Williams has a 1,500-yard season under his belt and is only 27. Bradshaw is only going into year two as a full-time starter, and at age 24, has his best seasons in front of him. Neither one is likely to get the franchise tag placed on them.
Either one would look great in aqua and orange. Just as long as Miami can add one of them.
At some point Miami needs to have conviction on a player. A guy you are willing to take a risk on and are willing to do what it takes to get him. And if you are going to put your chips on one player, it better be a quarterback.

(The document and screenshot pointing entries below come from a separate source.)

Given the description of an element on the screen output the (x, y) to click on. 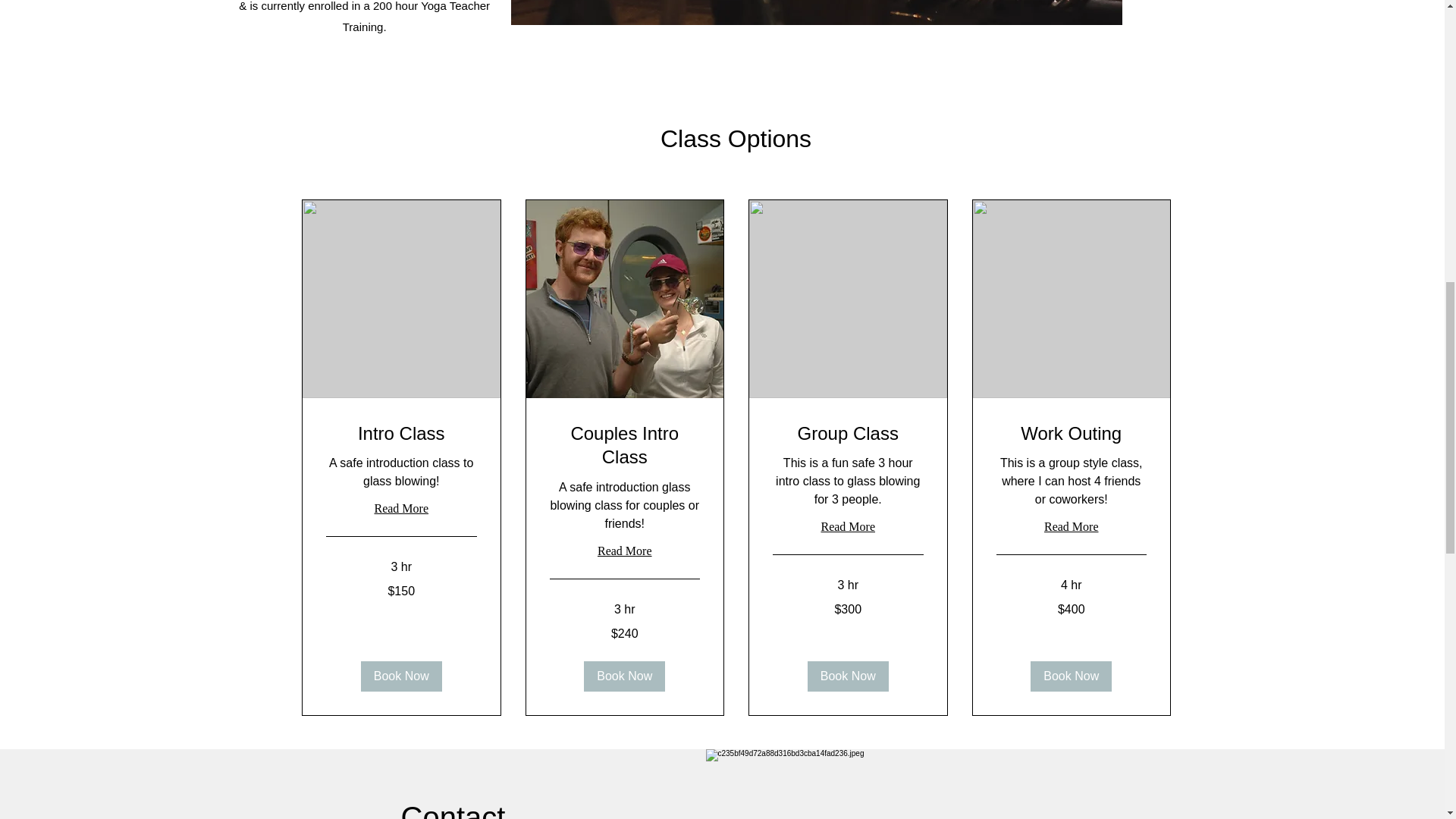
Book Now (624, 675)
Read More (1071, 526)
Book Now (1071, 675)
Read More (401, 508)
Intro Class (401, 432)
Group Class (847, 432)
Book Now (400, 675)
Work Outing (1071, 432)
Read More (624, 551)
Read More (847, 526)
Book Now (847, 675)
Couples Intro Class (624, 444)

Miami tried doing so with Ricky Williams, essentially trading two first-round picks to acquire some of his best seasons. But all they did was waste his talent and burn him out.
Miami rolled the dice on Brandon Marshall, signed him to a big-money deal and traded picks to get him last off-season. But without a reliable quarterback to throw to him, defenses focused on him and were able to contain him.
It's time to take a chance on a quarterback.
Maybe it's with Newton or Gabbert. But if you want them, you are going to have to trade up to get them. Miami hates trading its picks. But once in a while it's worth the risk if the reward is great enough.
Green Bay traded back into the first round to get a young linebacker to anchor their 3-4 defense. His name is Clay Matthews. The New York Jets traded up to get a quarterback to be their "Sanchise." So far, so good for Mark Sanchez and the Jets.
Busts can happen. But they can happen when you stand still as well. Miami is hoping Jared Odrick's wasted season (and wasted first round pick) can pay dividends in year two, with a clean bill of health.
Is Kevin Kolb the answer? Can he excel outside of a West Coast offense? Make the decision. Find your guy. And go get him.
And maybe Miami fans will have something to look forward to in 2012.